> **Written exercise**: Reproduce verbatim everything in the data from the line containing "Find the location of a particular element. The image" down to the line containing "45.7K subscribers is", both included, and output only those lines.

>>>

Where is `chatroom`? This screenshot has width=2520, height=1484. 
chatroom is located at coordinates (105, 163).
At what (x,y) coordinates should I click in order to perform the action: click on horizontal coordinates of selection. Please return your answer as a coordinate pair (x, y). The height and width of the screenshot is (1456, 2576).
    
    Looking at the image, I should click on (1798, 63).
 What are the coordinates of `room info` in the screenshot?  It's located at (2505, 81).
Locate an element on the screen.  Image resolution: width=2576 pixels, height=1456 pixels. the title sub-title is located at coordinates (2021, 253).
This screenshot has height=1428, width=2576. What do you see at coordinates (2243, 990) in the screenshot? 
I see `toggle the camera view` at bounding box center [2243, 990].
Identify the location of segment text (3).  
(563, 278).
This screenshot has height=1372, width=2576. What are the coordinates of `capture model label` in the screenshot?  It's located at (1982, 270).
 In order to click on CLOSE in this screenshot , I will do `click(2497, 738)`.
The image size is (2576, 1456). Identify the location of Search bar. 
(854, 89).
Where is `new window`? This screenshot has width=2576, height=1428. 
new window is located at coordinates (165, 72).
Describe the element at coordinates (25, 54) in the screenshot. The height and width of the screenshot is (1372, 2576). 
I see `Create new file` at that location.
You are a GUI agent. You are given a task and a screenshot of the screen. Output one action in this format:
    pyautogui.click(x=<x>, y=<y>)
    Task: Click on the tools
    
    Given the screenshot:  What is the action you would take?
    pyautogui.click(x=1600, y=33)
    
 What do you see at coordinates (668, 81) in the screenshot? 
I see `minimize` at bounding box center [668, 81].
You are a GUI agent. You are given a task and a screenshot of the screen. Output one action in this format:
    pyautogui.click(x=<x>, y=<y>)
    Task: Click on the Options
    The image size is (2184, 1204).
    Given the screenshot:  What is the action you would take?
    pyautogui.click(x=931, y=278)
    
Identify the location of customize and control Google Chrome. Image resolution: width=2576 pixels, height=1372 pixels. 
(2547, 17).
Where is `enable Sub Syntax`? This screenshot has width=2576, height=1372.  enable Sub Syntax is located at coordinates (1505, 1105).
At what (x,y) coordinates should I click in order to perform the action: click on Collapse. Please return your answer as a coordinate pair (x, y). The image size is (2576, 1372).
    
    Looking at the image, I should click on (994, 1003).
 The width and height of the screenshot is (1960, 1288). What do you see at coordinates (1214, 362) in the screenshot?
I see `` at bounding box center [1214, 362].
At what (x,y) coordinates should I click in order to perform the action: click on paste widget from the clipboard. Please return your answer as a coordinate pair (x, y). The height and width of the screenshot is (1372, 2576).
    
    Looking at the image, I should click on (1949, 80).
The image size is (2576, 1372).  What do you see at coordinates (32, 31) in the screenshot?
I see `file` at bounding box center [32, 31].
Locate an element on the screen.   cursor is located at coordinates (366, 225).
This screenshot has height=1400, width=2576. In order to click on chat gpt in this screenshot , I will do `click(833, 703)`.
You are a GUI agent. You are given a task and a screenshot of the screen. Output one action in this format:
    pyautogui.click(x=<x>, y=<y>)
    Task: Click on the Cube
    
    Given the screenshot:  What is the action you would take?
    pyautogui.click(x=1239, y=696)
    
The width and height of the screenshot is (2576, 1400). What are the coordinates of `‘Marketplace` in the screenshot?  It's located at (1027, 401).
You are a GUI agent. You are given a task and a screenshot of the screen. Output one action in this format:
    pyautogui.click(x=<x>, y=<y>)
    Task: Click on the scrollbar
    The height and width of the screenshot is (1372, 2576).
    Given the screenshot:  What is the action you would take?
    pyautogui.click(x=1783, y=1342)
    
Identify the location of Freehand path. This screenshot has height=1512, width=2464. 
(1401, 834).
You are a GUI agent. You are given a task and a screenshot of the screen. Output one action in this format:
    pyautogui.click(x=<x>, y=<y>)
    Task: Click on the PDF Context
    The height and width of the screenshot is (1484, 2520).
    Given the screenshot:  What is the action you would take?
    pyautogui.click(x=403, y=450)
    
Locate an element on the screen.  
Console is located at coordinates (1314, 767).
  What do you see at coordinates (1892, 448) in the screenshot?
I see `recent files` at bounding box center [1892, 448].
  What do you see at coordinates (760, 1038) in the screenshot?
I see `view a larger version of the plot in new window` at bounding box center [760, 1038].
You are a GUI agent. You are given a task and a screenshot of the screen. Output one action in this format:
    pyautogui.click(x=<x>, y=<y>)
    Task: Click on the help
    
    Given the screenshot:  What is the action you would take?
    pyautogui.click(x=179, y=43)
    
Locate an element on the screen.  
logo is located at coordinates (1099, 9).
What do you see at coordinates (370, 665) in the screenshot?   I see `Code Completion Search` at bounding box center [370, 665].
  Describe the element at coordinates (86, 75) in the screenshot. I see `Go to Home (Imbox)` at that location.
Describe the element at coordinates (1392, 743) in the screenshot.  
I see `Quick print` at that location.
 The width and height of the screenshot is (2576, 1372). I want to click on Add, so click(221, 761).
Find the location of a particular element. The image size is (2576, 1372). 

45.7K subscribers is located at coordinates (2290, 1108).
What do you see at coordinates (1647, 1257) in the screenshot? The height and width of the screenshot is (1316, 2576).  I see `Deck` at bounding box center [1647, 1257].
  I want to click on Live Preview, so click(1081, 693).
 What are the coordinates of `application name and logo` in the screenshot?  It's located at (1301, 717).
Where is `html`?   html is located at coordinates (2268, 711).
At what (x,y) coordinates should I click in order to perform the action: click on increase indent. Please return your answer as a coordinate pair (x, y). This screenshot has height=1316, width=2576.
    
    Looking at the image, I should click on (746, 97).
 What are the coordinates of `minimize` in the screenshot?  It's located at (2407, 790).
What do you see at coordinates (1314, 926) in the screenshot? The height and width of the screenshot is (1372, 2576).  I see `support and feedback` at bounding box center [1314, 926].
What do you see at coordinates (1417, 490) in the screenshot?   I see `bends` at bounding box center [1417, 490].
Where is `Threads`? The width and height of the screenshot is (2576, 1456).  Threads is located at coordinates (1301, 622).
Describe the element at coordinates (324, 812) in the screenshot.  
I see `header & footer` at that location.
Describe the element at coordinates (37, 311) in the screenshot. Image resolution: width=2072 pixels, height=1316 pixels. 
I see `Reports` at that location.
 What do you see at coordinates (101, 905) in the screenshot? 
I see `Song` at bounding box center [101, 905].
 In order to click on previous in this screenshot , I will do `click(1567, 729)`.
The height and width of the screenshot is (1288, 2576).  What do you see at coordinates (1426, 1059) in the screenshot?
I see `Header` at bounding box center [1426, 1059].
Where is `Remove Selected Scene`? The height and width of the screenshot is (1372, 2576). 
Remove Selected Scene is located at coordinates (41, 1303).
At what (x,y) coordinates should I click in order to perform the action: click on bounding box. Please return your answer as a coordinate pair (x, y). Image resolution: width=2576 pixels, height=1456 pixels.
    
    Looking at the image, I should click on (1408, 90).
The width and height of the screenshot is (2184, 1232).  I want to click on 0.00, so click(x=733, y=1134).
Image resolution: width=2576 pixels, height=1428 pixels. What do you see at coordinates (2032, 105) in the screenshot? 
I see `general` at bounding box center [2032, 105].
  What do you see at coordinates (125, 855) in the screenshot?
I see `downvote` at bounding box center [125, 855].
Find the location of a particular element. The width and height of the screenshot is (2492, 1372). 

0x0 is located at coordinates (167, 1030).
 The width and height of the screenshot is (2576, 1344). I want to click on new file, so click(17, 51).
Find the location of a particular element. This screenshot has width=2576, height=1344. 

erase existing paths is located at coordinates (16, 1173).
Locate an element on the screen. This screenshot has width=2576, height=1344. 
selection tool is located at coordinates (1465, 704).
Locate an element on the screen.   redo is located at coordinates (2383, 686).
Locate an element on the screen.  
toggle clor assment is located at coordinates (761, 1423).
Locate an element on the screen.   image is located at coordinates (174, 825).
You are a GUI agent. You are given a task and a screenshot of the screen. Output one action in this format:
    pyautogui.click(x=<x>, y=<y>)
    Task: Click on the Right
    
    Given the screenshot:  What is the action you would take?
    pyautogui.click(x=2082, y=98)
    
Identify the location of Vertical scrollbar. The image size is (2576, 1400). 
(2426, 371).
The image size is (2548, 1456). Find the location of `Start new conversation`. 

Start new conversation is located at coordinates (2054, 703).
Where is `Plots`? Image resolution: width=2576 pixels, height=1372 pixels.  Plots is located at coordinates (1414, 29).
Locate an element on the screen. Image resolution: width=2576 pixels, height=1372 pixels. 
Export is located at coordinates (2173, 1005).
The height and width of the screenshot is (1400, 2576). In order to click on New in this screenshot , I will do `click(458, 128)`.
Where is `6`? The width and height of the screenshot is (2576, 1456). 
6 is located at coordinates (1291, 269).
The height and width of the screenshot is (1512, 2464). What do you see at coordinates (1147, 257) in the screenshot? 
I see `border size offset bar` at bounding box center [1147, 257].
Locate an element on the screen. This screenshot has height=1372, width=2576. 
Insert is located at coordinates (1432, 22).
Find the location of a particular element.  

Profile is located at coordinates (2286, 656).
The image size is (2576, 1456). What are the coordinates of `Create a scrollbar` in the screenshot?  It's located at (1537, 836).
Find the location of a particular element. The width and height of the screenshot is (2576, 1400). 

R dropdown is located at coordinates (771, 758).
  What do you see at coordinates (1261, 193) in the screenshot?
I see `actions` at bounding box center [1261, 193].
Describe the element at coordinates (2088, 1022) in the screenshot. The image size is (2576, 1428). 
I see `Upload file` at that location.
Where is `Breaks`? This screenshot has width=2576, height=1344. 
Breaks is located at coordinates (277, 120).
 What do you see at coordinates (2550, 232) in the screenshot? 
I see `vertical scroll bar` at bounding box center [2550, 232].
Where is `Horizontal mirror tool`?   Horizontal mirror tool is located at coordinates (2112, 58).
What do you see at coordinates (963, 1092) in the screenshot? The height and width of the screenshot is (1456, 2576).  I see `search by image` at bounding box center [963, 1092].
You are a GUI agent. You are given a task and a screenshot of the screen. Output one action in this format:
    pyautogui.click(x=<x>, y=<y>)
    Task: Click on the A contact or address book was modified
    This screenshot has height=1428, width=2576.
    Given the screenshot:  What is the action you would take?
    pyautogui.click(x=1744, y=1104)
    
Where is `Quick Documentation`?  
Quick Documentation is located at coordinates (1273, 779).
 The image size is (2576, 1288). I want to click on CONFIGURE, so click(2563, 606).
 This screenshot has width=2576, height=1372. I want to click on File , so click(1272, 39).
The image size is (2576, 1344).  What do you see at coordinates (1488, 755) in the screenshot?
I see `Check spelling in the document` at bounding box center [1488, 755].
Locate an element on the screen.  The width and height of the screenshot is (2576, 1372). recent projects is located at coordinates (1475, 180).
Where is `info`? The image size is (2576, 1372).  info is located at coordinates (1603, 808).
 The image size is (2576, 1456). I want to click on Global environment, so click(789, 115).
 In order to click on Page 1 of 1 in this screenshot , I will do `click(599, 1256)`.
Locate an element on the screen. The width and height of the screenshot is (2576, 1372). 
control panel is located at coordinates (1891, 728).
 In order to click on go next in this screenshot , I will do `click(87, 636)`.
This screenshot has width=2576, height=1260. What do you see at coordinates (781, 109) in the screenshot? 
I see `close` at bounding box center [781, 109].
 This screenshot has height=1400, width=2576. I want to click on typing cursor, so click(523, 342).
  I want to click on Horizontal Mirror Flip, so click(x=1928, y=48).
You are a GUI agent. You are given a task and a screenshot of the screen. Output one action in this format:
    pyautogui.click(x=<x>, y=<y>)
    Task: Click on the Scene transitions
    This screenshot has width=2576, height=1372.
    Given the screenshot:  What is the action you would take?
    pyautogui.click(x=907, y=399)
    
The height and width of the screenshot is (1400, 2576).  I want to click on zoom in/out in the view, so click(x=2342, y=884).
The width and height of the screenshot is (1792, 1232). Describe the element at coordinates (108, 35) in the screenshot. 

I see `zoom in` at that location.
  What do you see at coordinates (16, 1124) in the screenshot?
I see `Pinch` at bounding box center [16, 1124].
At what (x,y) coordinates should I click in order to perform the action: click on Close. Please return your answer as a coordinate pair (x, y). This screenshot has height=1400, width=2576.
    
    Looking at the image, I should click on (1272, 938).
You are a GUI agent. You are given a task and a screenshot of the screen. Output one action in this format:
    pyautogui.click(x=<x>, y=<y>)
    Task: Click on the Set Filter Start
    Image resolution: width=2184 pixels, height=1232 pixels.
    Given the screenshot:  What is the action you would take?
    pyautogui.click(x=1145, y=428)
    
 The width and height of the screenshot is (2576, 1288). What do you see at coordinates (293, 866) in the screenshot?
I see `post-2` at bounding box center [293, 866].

<<<

> **Solution to the problem**:
Find the location of a particular element. The image size is (2576, 1372). 

45.7K subscribers is located at coordinates (2290, 1108).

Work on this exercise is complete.